Le Seigneur m’a porté jusqu’à Saint Domingue. Il a mis sur ma route des personnes qui ont sacrifié leur vie pour que j’y parvienne. Il m’a montré toutes les merveilles que recèle cette ville, pendant un délai de grâce de 3 jours où j’ai pu découvrir tant de choses. Puis il m’a placé ici. C’est quoi ça pour une démarche, en plus de la part d’une divinité ?
Le vent souffle. Et maintenant il m’est désagréable, car je suis mouillé. Impossible de dormir dans ces circonstances. Je pense au procès. Car il va y avoir un procès ! Quand ? Comment ? Je dois me préparer !
Je pense que si procès il y a, c’est pour que la lumière soit faite sur mon affaire. Et ce n’est que là que tout le monde a le temps pour écouter et analyser les faits. Ensuite, on verra qui est coupable de quoi. C’est comme ça, un procès. Est-ce que je vais avoir un avocat ? Quel est le droit applicable ici ? Combien de temps me reste-t-il pour préparer ma défense ?
La nuit les habits ne sèchent pas.
* * * * *
Le jour se lève. Je n’ai pas dormi. Je me sens dans un état semblable à celui que j’ai connu à bord du San Felipe, lorsque j’attendais de connaître mon sort. Je peux regarder par la fenêtre, mais je ne vois que la rivière. En face, il y a des cocotiers. Et des cocotiers. Et des cocotiers. J’ai commencé à les compter, mais j’ai arrêté. Je suis fatigué, mais je n’arrive pas à dormir. Mes habits ne font que commencer à sécher. Par contre l’odeur se développe…

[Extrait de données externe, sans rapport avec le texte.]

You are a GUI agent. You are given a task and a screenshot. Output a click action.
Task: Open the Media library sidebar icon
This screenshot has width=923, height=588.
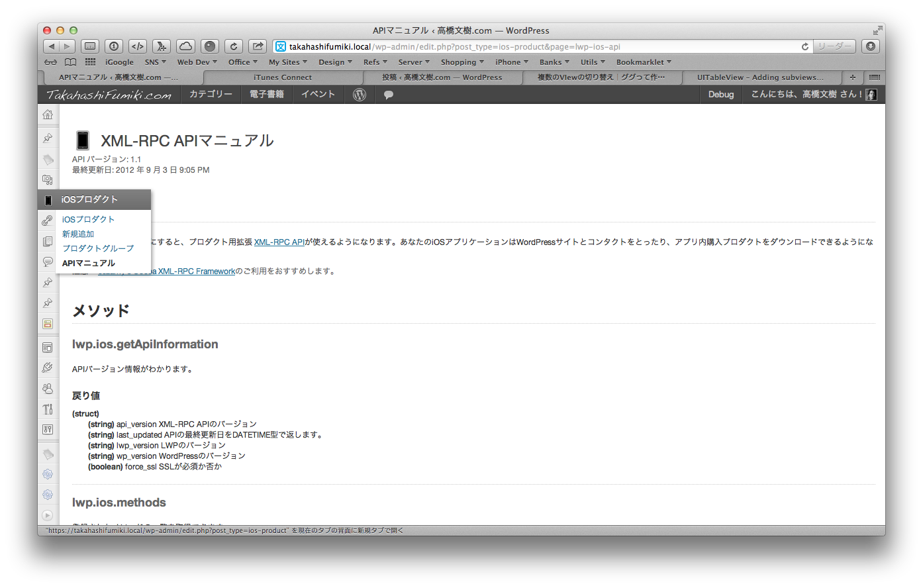(x=48, y=179)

On vient. Je me retourne vers la porte. Un gardien entre dans la pièce et se présente à ma porte. Puis il se retourne vers la porte d’entrée et lance
–C’est lui ?
Apparemment on lui fait signe, car il sort ses clés et ouvre ma porte.
–Allez !
Aller où ?
Je fais le même chemin que hier. Je sors, descends les escaliers et pénètre dans la cour. Les deux gardes me suivent. Je continue en traversant la cour. Je vois un groupe de soldats qui se tient devant la porte d’entrée du fort. Nous les rejoignons. Une fois que je suis entouré de 12 gardes, la porte vers l’extérieur s’ouvre. Et le groupe se met en marche…
Nous passons la porte du fort et pénétrons sur la « Calle de Damas », la première avenue de la ville. On y trouve les logements des Dames (d’où son nom) et les premiers bâtiments administratifs. Oui, vous avez bien entendu. Bâtiment Administratif.
A moins qu’on me porte auprès d’une de ces dames. Ha ha.
Nous faisons à peine 200 mètres et entrons dans un bâtiment très opulent. Je crois que c’est un tribunal.
UN TRIBUNAL ???
Mais, mais…
Une, deux, trois portes s’ouvrent et je me retrouve là. Devant un tribunal. Et visiblement je me trouve à la place de l’accusé. Une partie des gardes se retirent. La salle est comble. Il y a des gardes partout. Les juges sont absents. Pour l’instant.
Je regarde dans la salle. Il y a foule. Tout le monde veut voir mon procès, apparemment. Et dans toute cette cohue, une coiffe particulière attire mon attention. Quelle coiffe ! Malgré le moment, je ne peux m’empêcher de ricaner. Une telle coiffe. Je ne vois qu’une personne qui pourrait porter cela… et tout en songeant je regarde le chapeau bouger dans la foule.
Le porteur de la coiffe exubérante bouge et découvre son visage. Je suis foudroyé. Voilà que je pensais à lui, voilà qu’il se trouve là. El Guapo. Mais qu’est-ce qu’il fait ici ? El Guapo ??? Est-il un agent à la solde du roi d’Espagne ? Noooon… mais qu’est-ce qu’il fait ici ?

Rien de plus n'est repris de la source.